ClinGen Dosage Sensitivity Curation Page

17p12 recurrent (HNPP/CMT1A) region (includes PMP22)

  • Curation Status: Complete
  • id: ISCA-37436
  • Date last evaluated: 2016-10-13
  • Issue Type: ClinGen Region Curation
  • ClinGen Haploinsufficiency Score: 3
  • ClinGen Triplosensitivity Score: 3


Location Information

Select assembly: (NC_000017.10) ()
Evidence for haploinsufficiency phenotype
PubMed ID Description
20301566 GeneReviews on HNPP

Haploinsufficiency phenotype comments:

This region is the recurrent 17p12 (PMP22) deletion region, mediated by non-allelic homologous recombination between flanking paralogous low-copy repeat regions, distal and proximal CMT1A-REP. Deletion of this region is associated with autosomal dominant hereditary neuropathy with liability to pressure palsies (HNPP). HNPP is characterized by repeated focal pressure neuropathies beginning in adolescence or young adulthood. The penetrance of recurrent 17p12 (PMP22) deletion is unknown, as many individuals that carry a deletion of this region have few (or no) symptoms and are thought to remain undiagnosed. Approximately 80% of HNPP deletions are inherited. Loss-of-function mutations in the gene PMP22 (nonsense, missense, splice site, and small deletions) are also causative for HNPP.

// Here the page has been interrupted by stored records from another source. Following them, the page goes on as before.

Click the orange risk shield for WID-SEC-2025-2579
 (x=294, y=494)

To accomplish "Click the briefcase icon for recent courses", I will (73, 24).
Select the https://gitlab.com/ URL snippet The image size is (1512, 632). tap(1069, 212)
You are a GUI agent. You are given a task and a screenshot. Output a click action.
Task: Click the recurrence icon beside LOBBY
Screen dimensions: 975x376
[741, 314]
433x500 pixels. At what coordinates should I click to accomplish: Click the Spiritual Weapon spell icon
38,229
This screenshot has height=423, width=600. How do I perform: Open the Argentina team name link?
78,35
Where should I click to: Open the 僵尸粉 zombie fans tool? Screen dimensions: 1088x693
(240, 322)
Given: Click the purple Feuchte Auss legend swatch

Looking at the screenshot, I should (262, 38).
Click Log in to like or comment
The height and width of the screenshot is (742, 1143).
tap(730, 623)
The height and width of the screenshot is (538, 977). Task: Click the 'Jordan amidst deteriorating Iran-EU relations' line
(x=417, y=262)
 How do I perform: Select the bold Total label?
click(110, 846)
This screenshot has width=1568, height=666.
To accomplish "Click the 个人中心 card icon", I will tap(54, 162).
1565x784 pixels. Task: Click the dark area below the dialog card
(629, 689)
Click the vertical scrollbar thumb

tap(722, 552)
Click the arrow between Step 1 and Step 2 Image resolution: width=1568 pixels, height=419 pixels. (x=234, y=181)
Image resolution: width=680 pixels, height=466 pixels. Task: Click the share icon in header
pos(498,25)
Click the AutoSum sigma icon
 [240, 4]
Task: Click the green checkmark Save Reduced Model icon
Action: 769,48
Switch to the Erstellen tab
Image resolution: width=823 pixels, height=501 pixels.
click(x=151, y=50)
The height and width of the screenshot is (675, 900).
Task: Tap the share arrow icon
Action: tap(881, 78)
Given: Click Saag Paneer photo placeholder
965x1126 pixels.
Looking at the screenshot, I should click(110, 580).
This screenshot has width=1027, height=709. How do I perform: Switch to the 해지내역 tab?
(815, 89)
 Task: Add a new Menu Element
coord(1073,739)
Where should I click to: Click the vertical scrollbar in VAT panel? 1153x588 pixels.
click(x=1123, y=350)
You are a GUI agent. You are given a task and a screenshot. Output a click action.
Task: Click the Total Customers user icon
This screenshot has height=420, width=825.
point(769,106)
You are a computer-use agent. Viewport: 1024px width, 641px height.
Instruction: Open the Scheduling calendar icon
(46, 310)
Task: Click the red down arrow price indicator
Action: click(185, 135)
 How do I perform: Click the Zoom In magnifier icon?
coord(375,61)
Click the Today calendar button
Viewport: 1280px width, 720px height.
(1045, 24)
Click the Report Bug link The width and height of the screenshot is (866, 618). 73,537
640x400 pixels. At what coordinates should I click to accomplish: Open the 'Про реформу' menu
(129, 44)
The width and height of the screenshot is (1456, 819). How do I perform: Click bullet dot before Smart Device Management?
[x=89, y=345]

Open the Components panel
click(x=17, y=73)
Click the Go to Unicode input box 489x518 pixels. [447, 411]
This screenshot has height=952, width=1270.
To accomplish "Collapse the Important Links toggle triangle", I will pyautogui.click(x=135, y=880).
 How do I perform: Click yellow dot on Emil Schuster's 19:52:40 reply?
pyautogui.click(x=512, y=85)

Evidence for triplosensitivity phenotype
PubMed ID Description
20301384 GeneReviews on CMT1, includes CMT1A caused by 17p12 (PMP22) region duplication

Triplosensitivity phenotype comment:

This region is the recurrent 17p12 (PMP22) duplication region, mediated by non-allelic homologous recombination between flanking paralogous low-copy repeat regions, distal and proximal CMT1A-REP. Duplication of this region is associated with Charcot-Marie-Tooth type 1A (CMT1A). CMT1A is a neuropathy that is characterized by slowly progressive weakness and atrophy of distal muscles (hands and the legs below the knees), hearing loss, pes cavus foot deformity, hip dysplasia, and additional clinical findings. The penetrance of this duplication is thought to be near 100%; however, age of onset and severity of the condition are variable, and some carriers are not clinically recognized. Approximately 67-80% of recurrent 17p12 (PMP22) region duplications are inherited.